Take advantage of their expertise, and believe in the power of your team.

Above all, keep looking forward. That is the message of my sixth lesson.

6. Never look through the rearview mirror.

Do not waste time pining for the way things used to be, or the way the old board chairman communicated, or did not communicate, or the way the whole board looked so happy at the press conference after your hiring.

Too much peering in the rear-view mirror will only cause you to veer off-course. If your current board is keeping you a bit off-balance, that may be a good thing. A surfeit of comfort can foster complacency. And it does not pay to become complacent about board approval, no matter how friendly your members seem over bagels and coffee in executive session.

The truth is: Your governing board will love you right up until they fire you.

Which brings us to Lesson 7.

7. Cultivate your constituents — they are your firewall.

While it is important to keep your board happy, it is more important to meet the needs of your constituents — faculty, staff, alumni, and especially students.

It is vital because these are the people who make your institution what it is. As a side benefit, if your board becomes unhappy with you, good relationships with these groups can save you — at least for a while.

In my experience, every president has three turns to ask for forgiveness.

If you find yourself on apology number four, it is time to proceed to Lesson 8.

8. When it comes your time to leave, leave.

If you feel you can no longer contribute to your institution’s success, for whatever reason, do not wait for them to "fire you with enthusiasm."

Take the initiative to leave.

It is the best thing you can do for your institution and for yourself.
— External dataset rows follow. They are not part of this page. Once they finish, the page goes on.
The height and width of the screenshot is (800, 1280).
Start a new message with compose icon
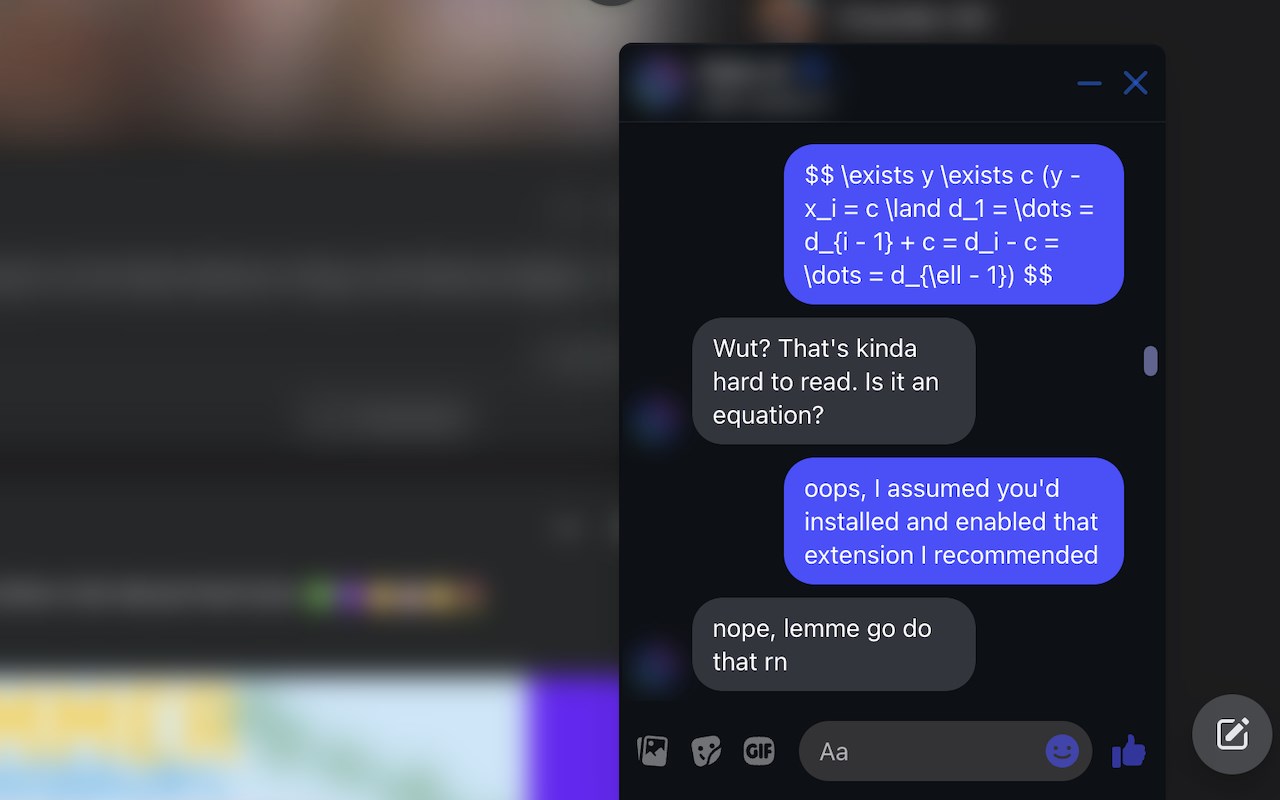pos(1232,734)
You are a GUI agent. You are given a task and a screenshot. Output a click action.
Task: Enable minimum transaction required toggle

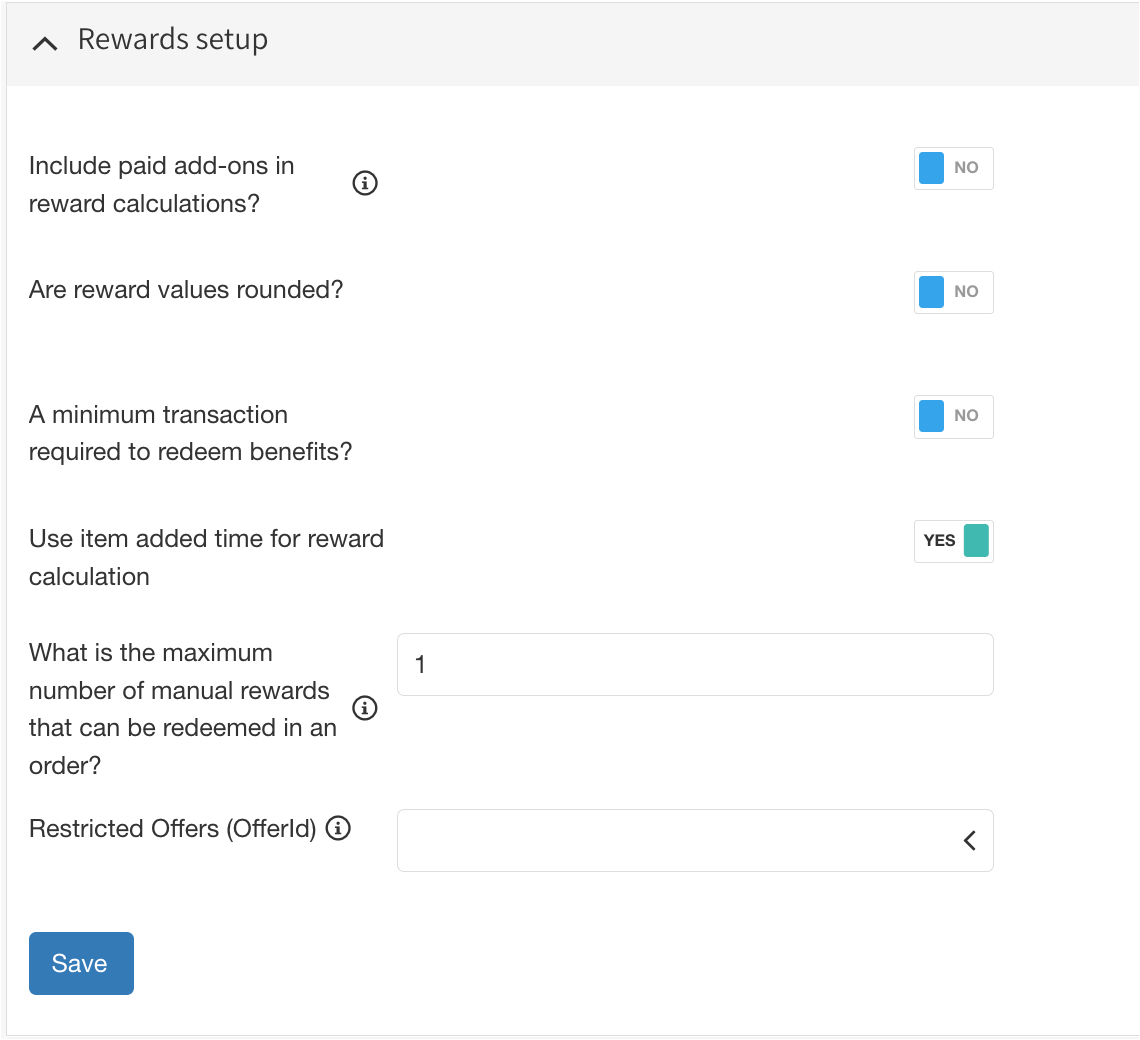click(x=953, y=416)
This way at least you get a nice reception and maybe a scholarship named after you.

And I have found that after memories have faded, they may even hire you back.
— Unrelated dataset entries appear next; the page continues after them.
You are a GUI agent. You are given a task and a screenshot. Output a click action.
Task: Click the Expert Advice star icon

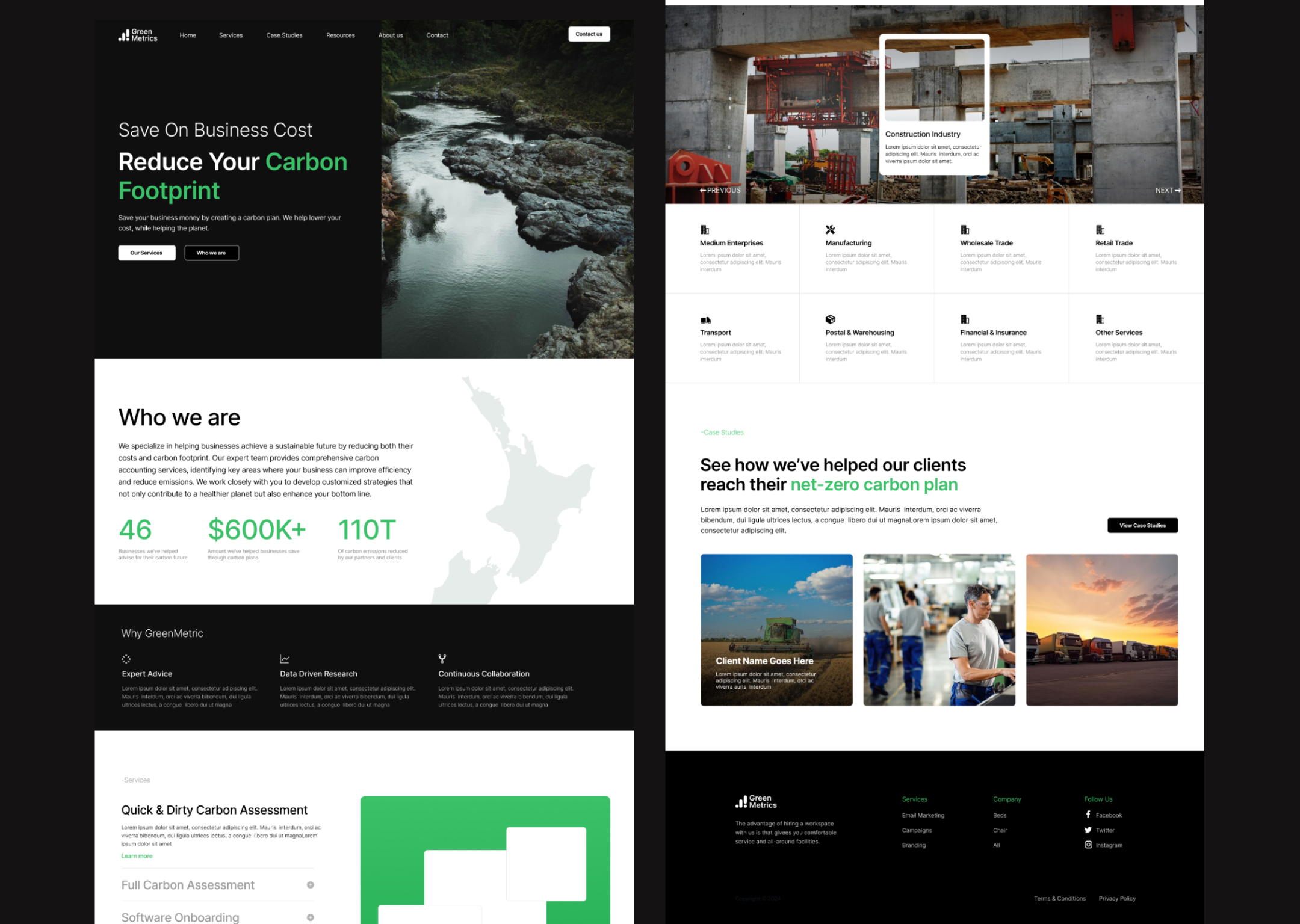click(126, 659)
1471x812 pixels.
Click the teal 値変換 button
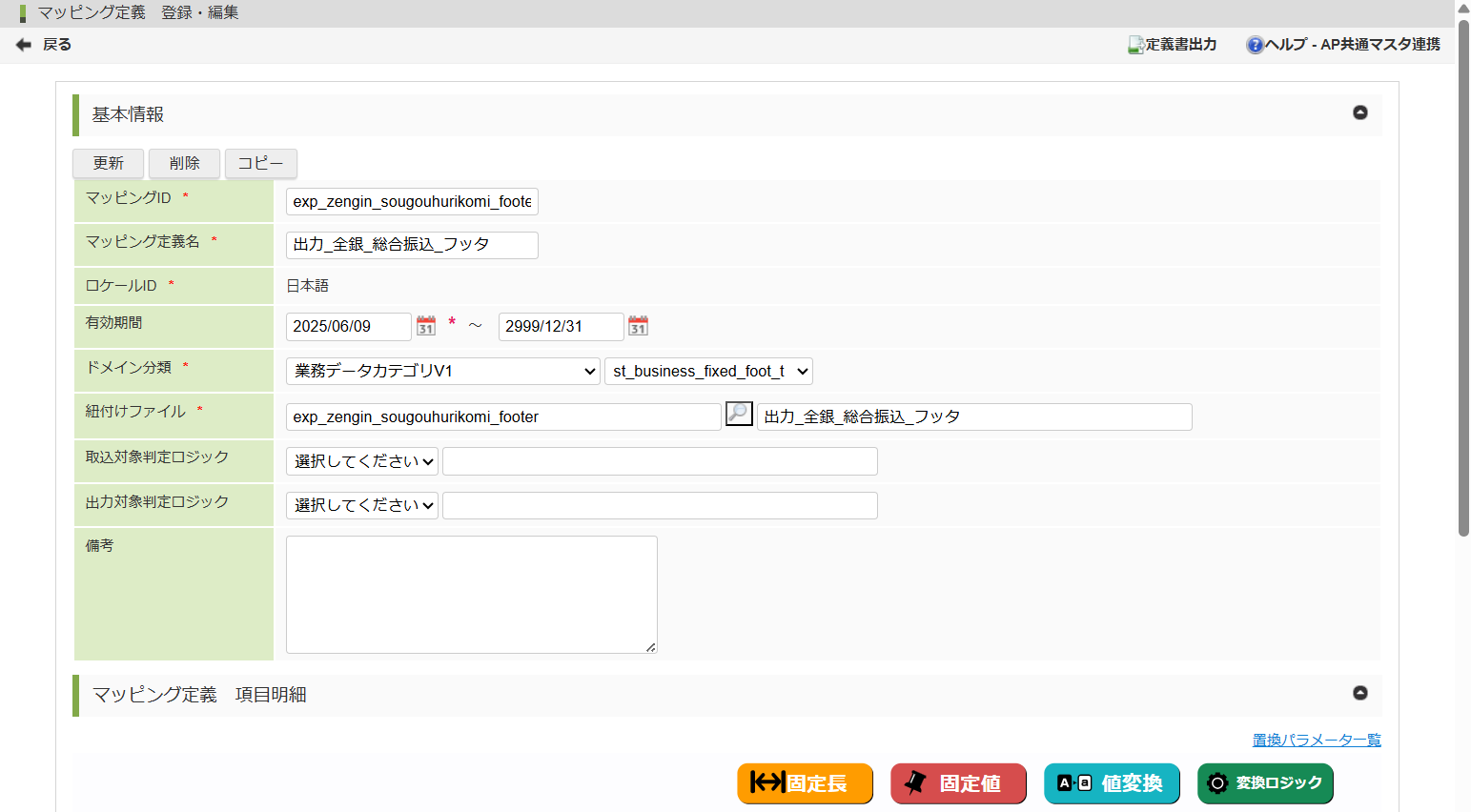(1112, 783)
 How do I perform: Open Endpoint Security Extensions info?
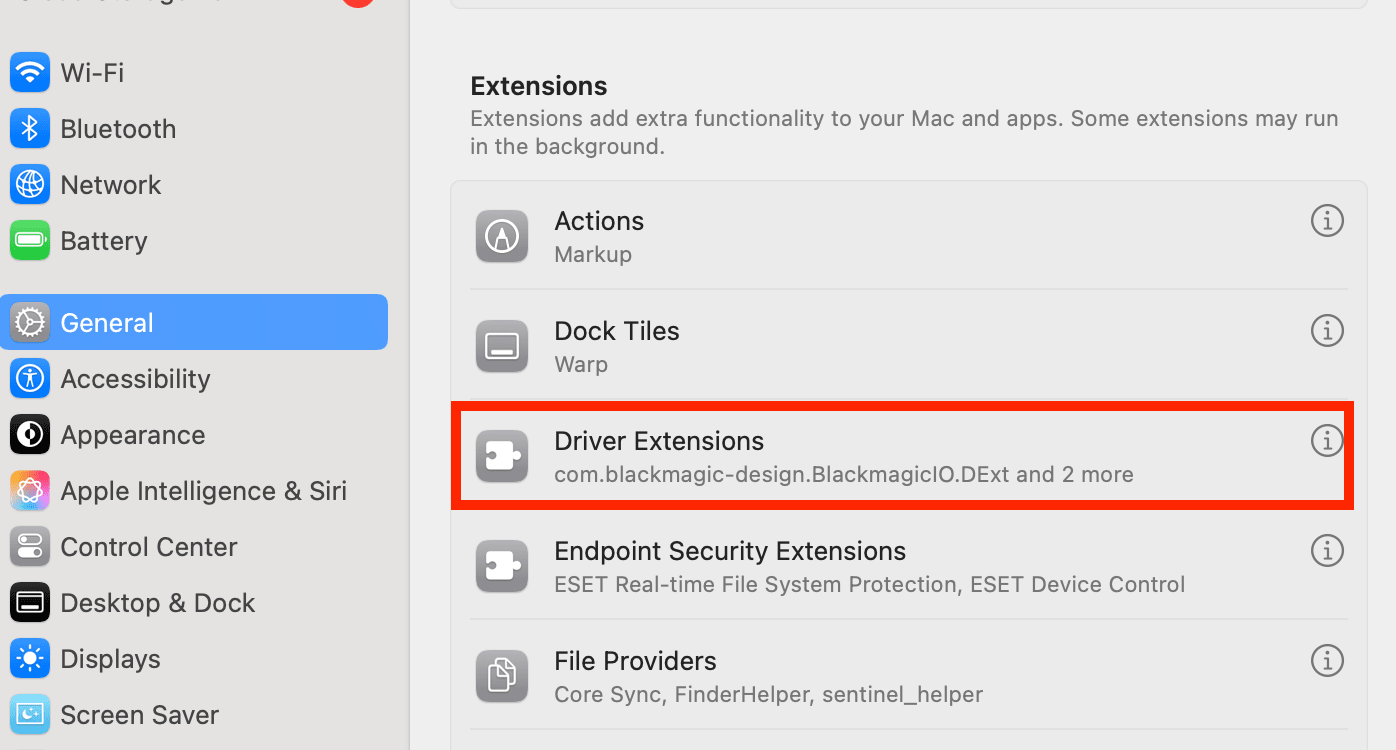[x=1327, y=550]
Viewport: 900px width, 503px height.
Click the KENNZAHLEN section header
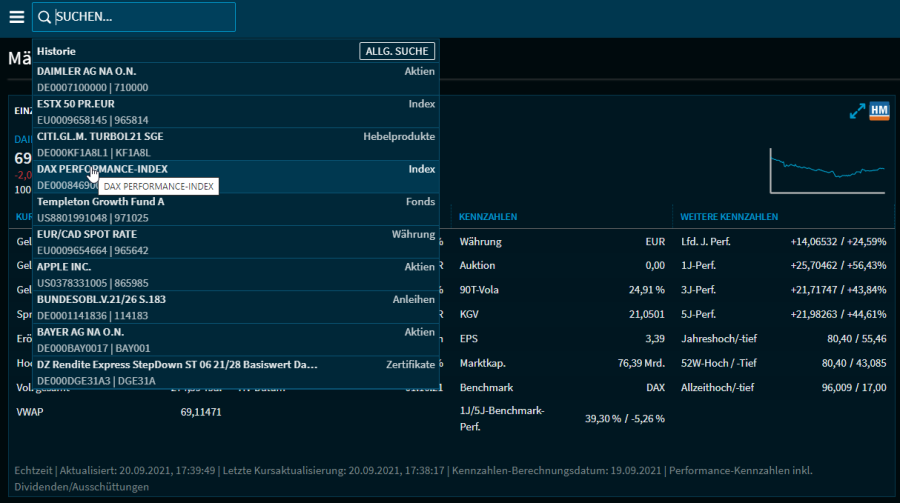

Considering the circumstances of my own most recent university departure, Lesson 9 may come as a surprise.

9. Cultivate a sense of humor.

Even in light of my experience, I still believe a sense of humor is one of the most important arrows in the presidential quiver.

It reduces tension and helps with every aspect of the job, including board relations.
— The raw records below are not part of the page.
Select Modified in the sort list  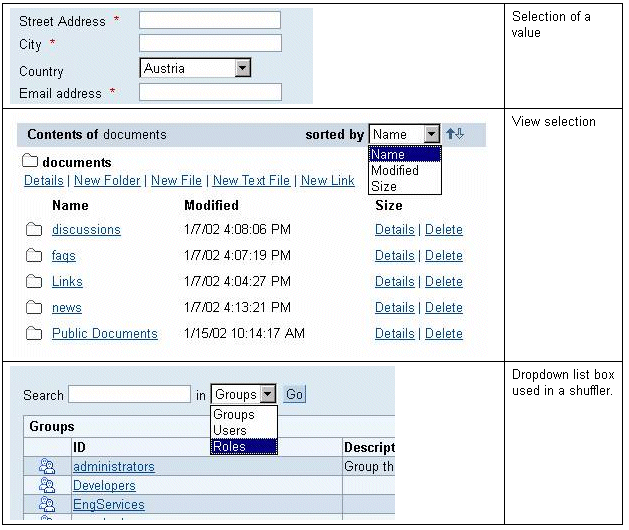[395, 171]
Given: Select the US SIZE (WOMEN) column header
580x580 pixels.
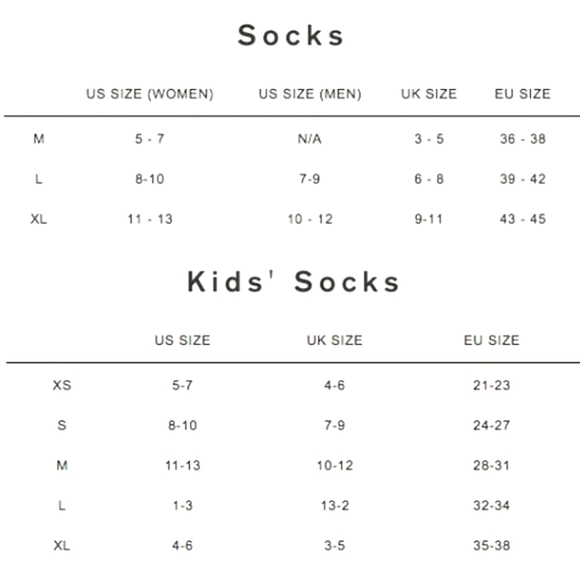Looking at the screenshot, I should coord(150,94).
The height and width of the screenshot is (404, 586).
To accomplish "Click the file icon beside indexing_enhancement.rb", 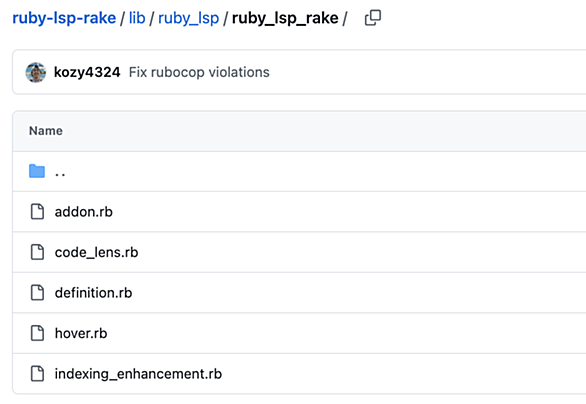I will click(37, 374).
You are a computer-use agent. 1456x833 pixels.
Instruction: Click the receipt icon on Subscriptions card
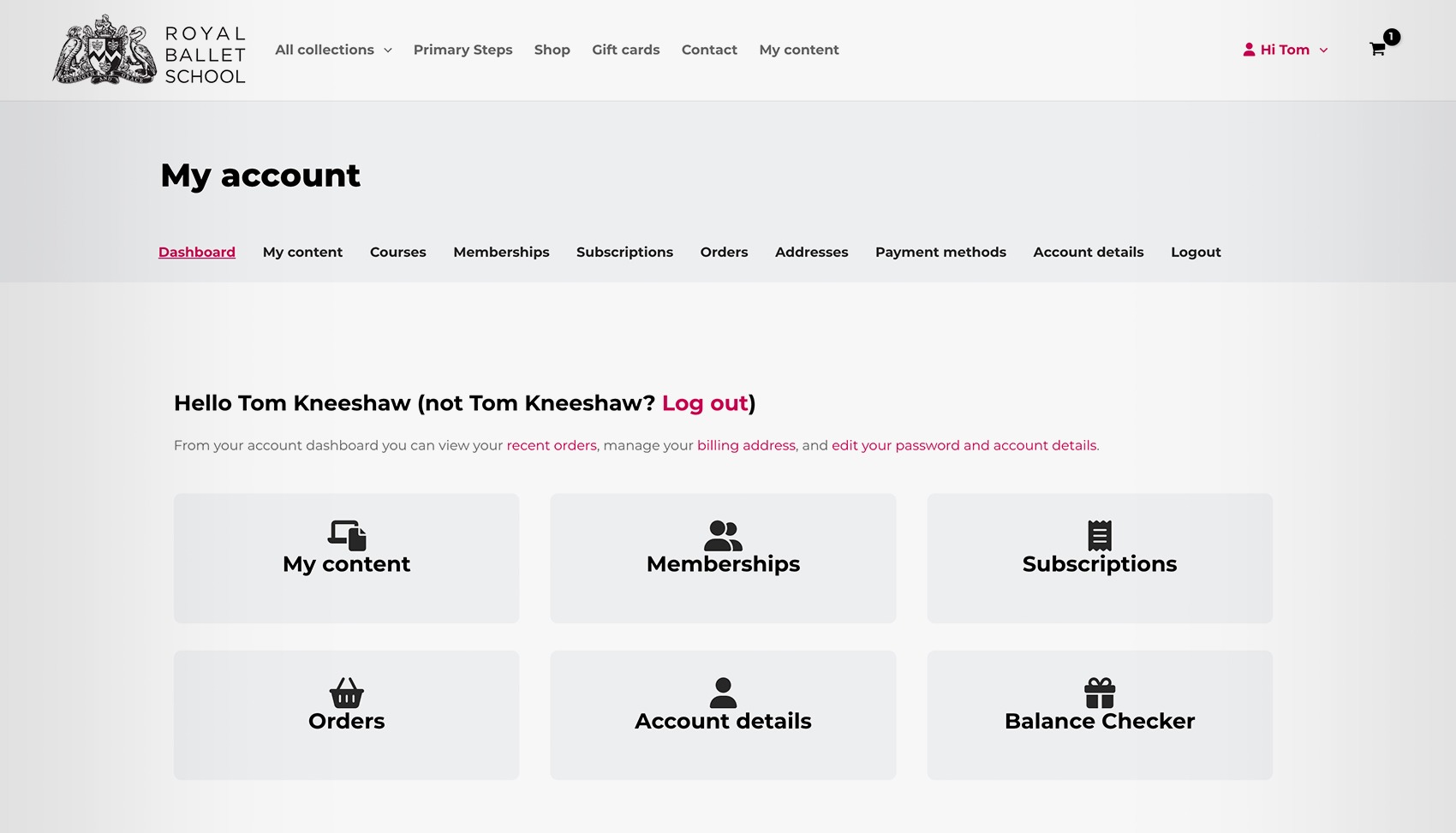coord(1100,535)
Shared laughter bonds you to people in ways that lofty speeches and detailed memos never will.

But learn from my mistakes and make yourself the butt of your best jokes — and definitely do not bring the Little Sisters of the Poor into it.

It is all about taking your work seriously, without taking yourself too seriously.

And so my final advice is:

10. Cultivate humility.

This may seem like strange advice, too, from the selfie king of higher education.

Note that I am not advising you to be a shrinking violet. You should be tooting your institution’s horn so often you make Dizzy Gillespie look like a slacker.

But beware the cult of personality that can form around you and the sense of entitlement that can creep in when your position provides everything from a house to the best seats in the football stadium.

Above all, do not start taking to heart all the press releases and Alumni Magazine articles that portray you as the second coming. You are not! We are all dispensable, and our board members know that better than anyone.

A bit of humility may be your saving grace, even if it does not always save your job.The phrase "shared governance" may never excite you as much as ones like "unrestricted donation" or "national championship."

But learning these lessons thoroughly and putting them into practice can make your board interactions better. Certainly they have worked for me at West Virginia University, where I have been blessed with an extraordinarily thoughtful and supportive Board.

This I do know: by working together effectively, you and your board members can make your college or university stronger.

Now, I would love to hear your thoughts.